On the simultaneous effect of temperature, pressure, water content and space–time on acrylic acid production from propane

An attractive route for producing acrylic acid is the direct partial oxidation of propane for which, MoVTeNb-based mixed oxides have exhibited promising results. In this work, formal design of experiments (DOE) is applied to investigate the simultaneous impact of four key independent reaction variables (factors): temperature (613–693 K), pressure (4–55 kPa–g), space–time (55–167 gcath/mole) and water content in the feed (0–20 mole%) on the performance of a MoVTeNb-based catalyst to produce acrylic acid from propane. Catalytic experiments are performed in a lab-scale fixed-bed reactor feeding a gaseous mixture containing propane, oxygen, nitrogen and water. DOEs results are analyzed by combining graphical (main effects and interaction plots) and statistical tools (ANOVA, regression analysis as well as surface responses).
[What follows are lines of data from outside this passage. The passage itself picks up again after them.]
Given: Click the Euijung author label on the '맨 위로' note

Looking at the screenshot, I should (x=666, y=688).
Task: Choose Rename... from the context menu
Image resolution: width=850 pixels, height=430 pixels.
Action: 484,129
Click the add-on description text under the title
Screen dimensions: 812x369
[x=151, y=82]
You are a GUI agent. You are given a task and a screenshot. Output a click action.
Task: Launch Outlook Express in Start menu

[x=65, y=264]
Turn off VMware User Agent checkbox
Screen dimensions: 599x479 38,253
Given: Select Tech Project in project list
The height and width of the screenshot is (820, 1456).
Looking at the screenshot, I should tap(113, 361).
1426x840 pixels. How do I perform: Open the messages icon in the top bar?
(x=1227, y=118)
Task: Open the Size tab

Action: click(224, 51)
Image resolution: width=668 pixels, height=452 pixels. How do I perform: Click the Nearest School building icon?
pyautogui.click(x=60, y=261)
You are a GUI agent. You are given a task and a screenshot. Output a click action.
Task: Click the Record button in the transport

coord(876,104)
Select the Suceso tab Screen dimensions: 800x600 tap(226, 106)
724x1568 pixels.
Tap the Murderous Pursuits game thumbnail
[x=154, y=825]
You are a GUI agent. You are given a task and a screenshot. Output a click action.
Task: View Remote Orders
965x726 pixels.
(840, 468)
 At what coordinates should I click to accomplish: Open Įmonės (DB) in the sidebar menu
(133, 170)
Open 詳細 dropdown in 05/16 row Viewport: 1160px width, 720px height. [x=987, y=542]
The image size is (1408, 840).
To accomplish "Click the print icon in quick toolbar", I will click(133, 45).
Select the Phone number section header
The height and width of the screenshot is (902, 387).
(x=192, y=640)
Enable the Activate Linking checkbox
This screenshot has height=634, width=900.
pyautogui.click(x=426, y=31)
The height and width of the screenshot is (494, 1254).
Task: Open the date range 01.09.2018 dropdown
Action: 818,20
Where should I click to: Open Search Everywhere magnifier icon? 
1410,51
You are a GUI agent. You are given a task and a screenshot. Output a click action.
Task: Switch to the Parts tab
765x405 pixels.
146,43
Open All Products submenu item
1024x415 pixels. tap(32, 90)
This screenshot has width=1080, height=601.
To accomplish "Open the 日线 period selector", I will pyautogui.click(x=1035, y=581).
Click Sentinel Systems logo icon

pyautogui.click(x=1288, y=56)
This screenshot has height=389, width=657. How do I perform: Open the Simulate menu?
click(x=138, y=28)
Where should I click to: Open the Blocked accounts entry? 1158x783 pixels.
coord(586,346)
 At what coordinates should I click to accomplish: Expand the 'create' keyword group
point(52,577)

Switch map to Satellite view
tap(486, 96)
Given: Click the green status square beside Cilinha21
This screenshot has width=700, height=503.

Most of the factors accounted for in the DOEs have a linear effect on propane conversion and a quadratic effect on acrylic acid selectivity; binary interaction between factors is common for acrylic acid selectivity. Water addition to the reaction mixture is essential to improve acrylic acid selectivity. Regression models predict that adding 18 mole% of water to the feed maximizes acrylic acid selectivity when operating at moderate levels of temperature (648 K) and pressure (10 kPa-g). Also, operation at high severity in pressure, medium severity in space–time and low-medium severity in temperature increases further acrylic acid selectivity.